** Opening The records block **

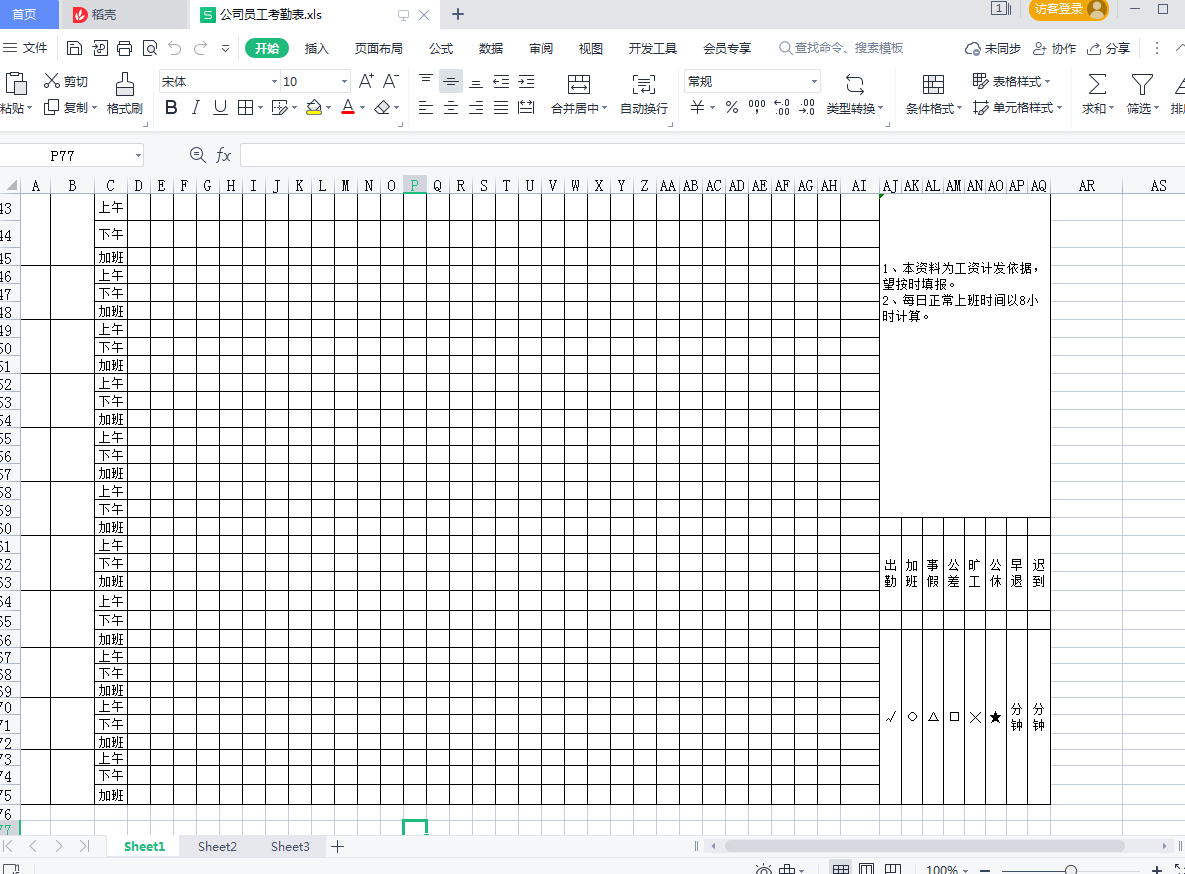The width and height of the screenshot is (1185, 874).
Task: Click the Share (分享) button
Action: click(1109, 48)
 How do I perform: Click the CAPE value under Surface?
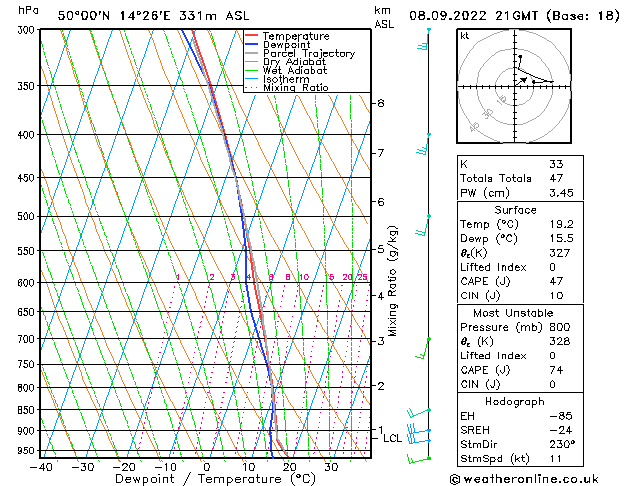click(x=556, y=281)
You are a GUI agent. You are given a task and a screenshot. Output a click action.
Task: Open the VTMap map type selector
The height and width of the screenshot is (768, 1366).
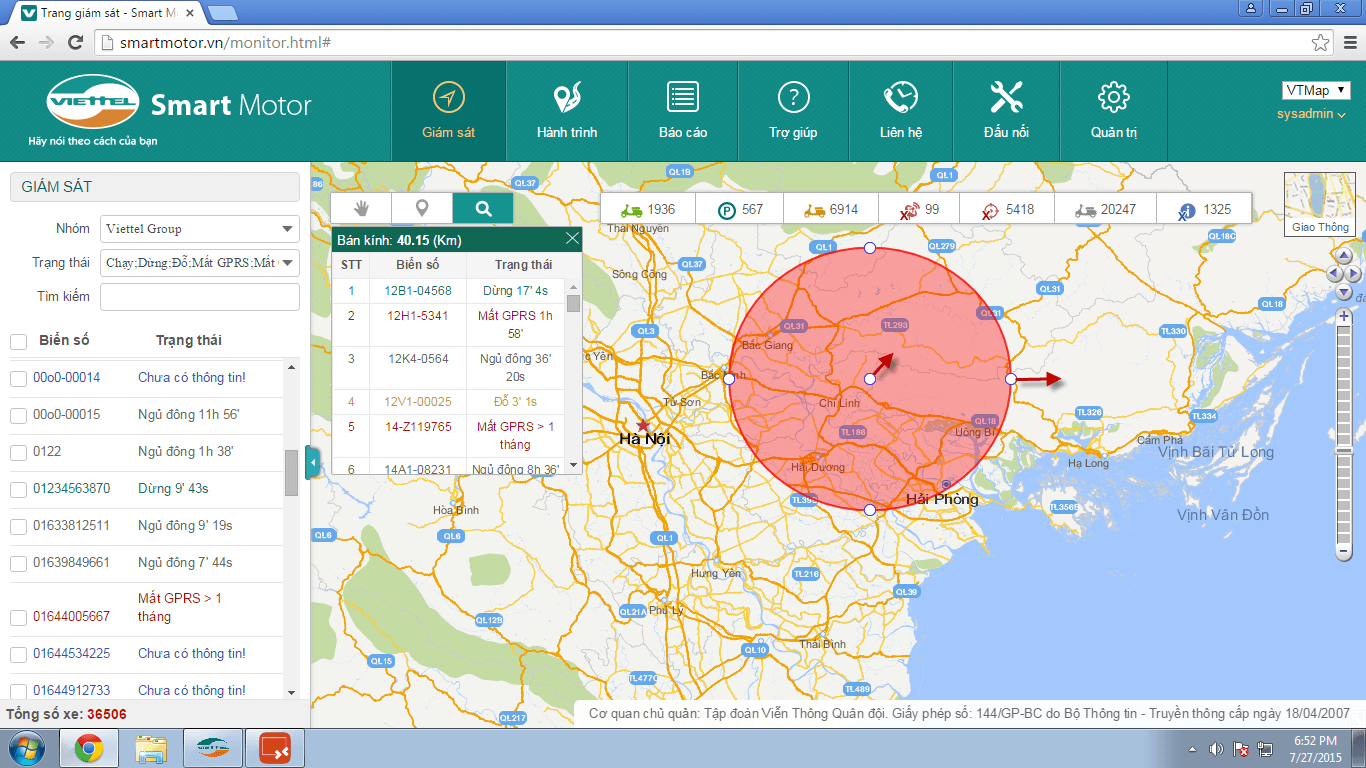coord(1315,91)
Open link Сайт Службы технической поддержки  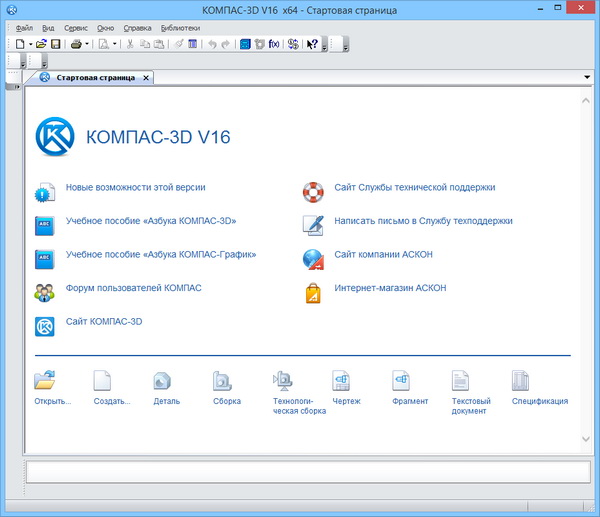(414, 187)
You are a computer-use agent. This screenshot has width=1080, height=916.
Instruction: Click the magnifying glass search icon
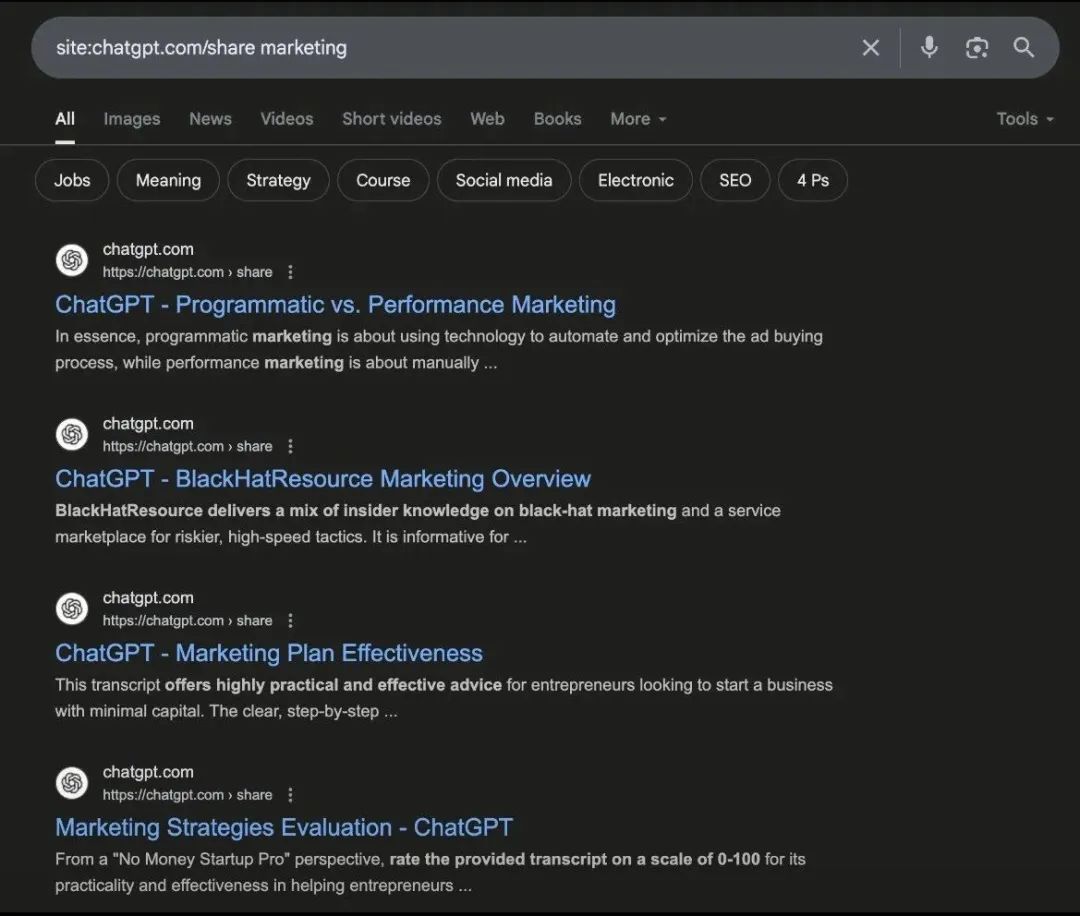tap(1023, 47)
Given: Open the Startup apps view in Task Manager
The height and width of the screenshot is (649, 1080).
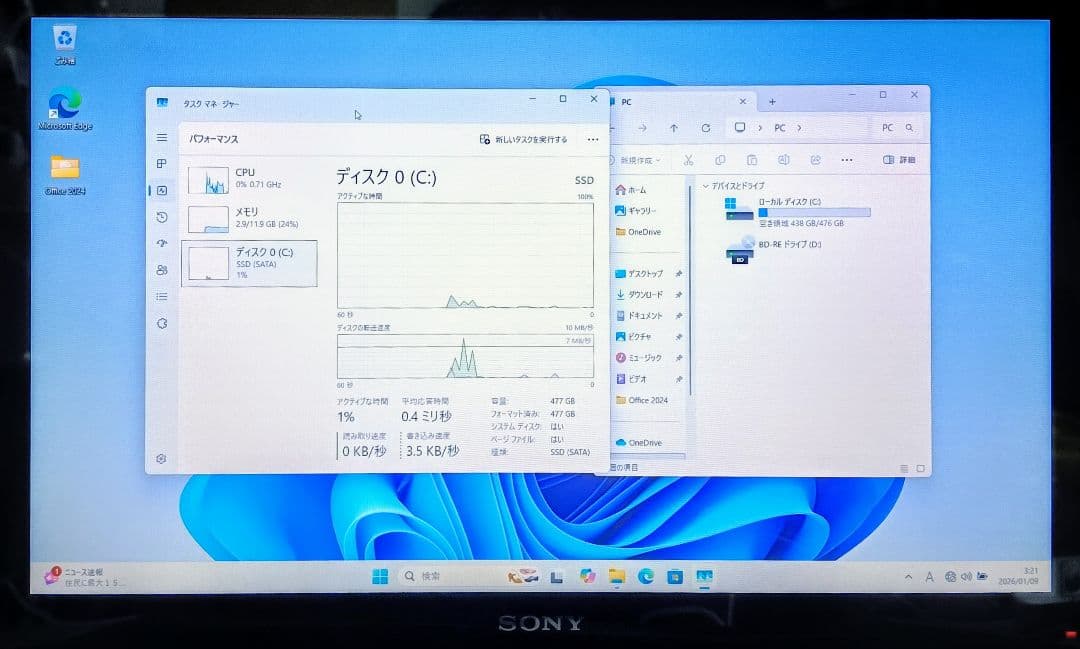Looking at the screenshot, I should [x=161, y=243].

** Closing The records block **

• [Exercise goal] A single number is the whole answer: how many lines in the entries hold the word "agent".

• [Result of the exercise] 2